[Items from a dataset]
============

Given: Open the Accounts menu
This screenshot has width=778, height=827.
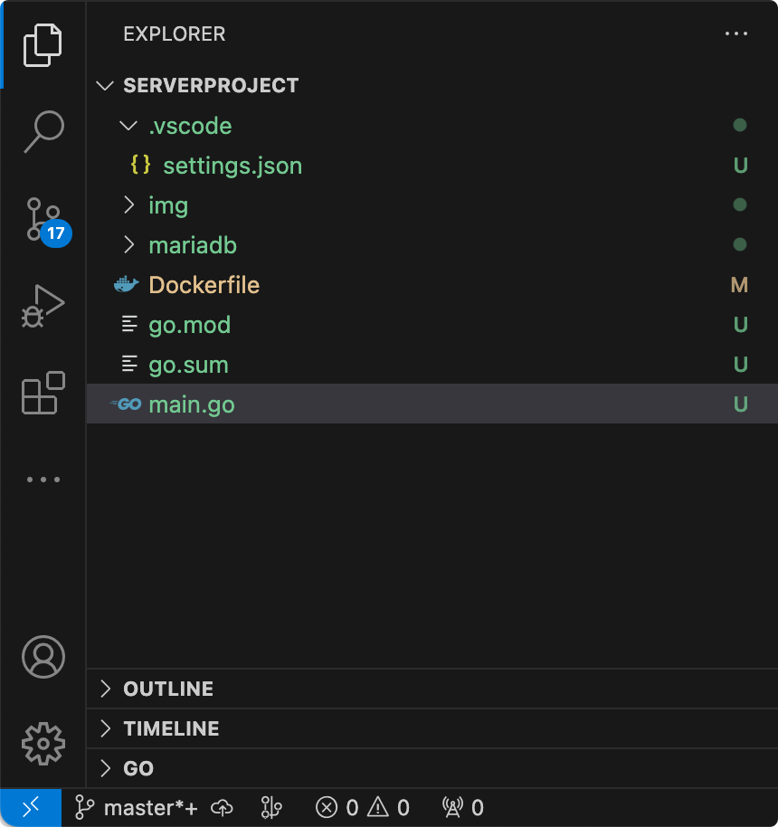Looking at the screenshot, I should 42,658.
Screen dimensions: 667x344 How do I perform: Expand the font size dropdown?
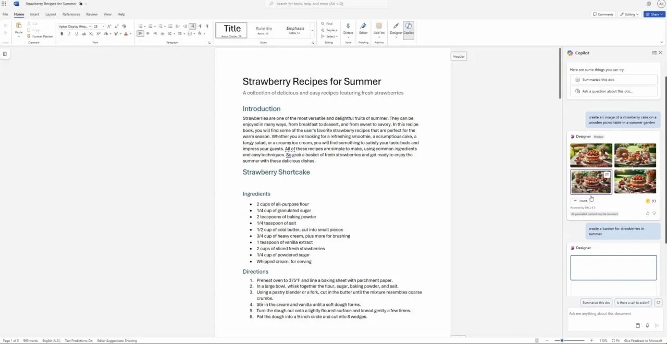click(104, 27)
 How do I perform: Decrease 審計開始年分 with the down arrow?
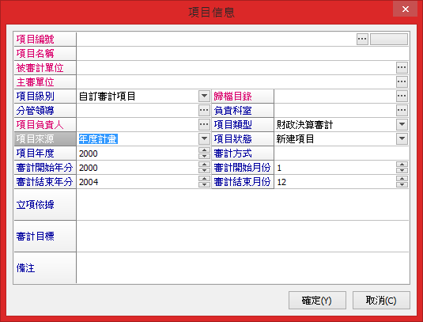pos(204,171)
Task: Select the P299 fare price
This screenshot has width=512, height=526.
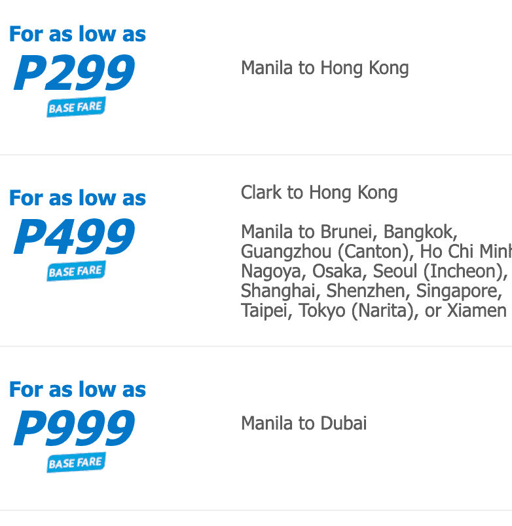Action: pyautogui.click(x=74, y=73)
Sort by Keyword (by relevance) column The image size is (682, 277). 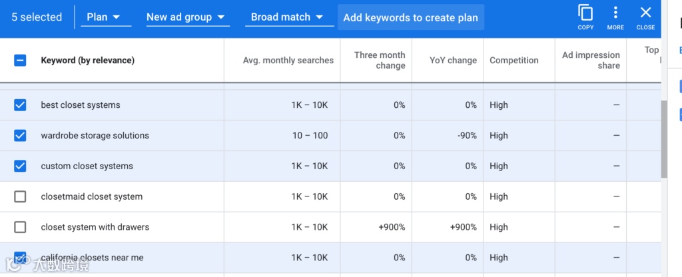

============

> What you have to do
Your copy should match the data exactly, apart from the images, which are dropped.

> Answer box
Given: Open the Accounts menu
This screenshot has width=778, height=827.
Looking at the screenshot, I should 42,658.
Screen dimensions: 667x344 How do I perform: Expand the font size dropdown?
click(104, 27)
 How do I perform: Decrease 審計開始年分 with the down arrow?
pos(204,171)
Task: Select the P299 fare price
This screenshot has width=512, height=526.
Action: pyautogui.click(x=74, y=73)
Sort by Keyword (by relevance) column The image size is (682, 277). 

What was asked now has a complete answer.